# Working data:

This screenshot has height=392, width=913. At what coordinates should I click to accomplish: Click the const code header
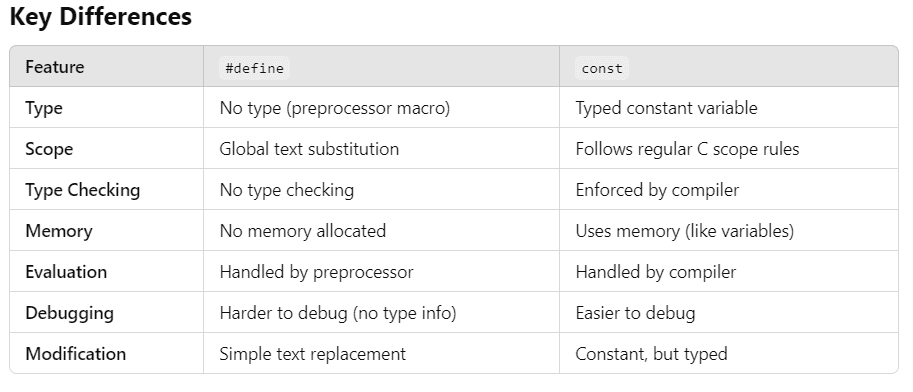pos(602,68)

* * *

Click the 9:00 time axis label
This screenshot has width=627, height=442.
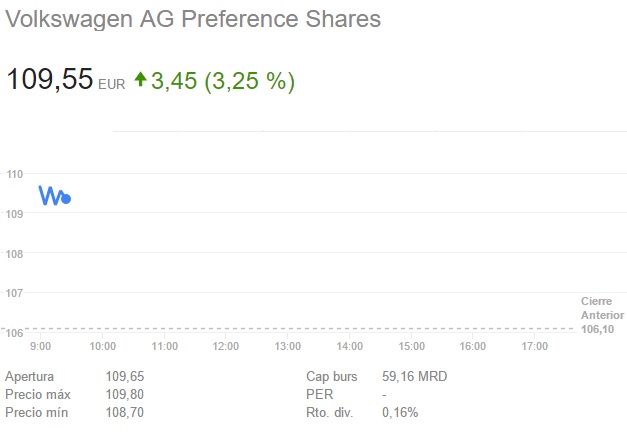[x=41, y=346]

...

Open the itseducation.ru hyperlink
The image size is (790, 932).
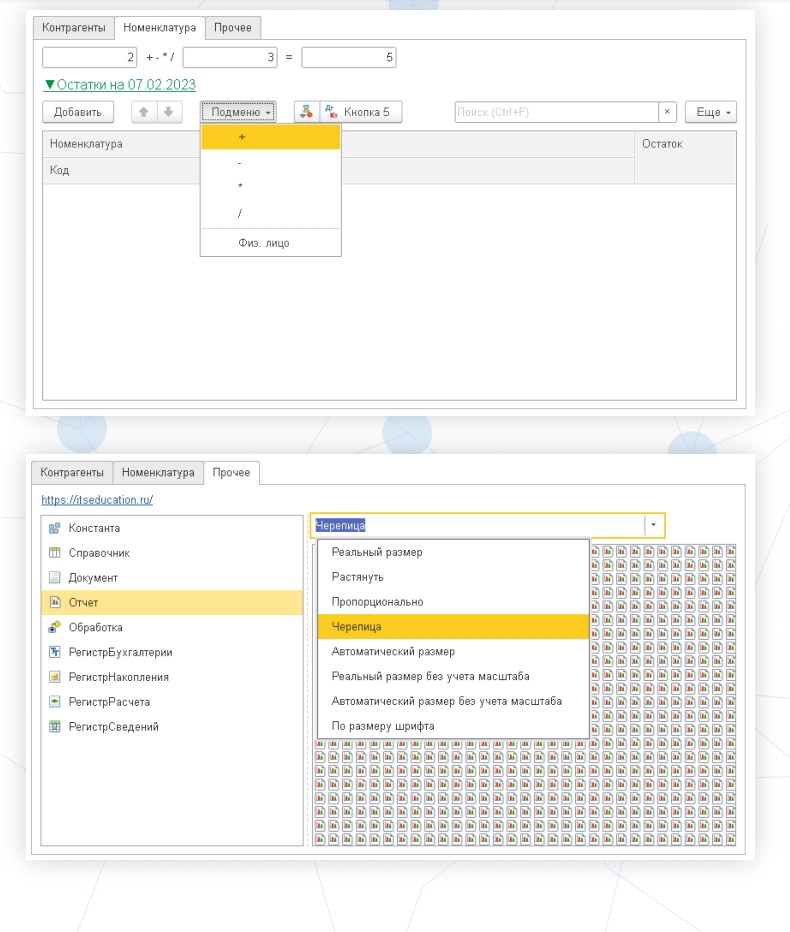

# What the exercise asks:
Each line in the entries above, starting at the line with "Open the itseducation.ru hyperlink" and ending at the line with "The image size is (790, 932).", is to be printed exactly, and only those lines.

# Expected answer:
Open the itseducation.ru hyperlink
The image size is (790, 932).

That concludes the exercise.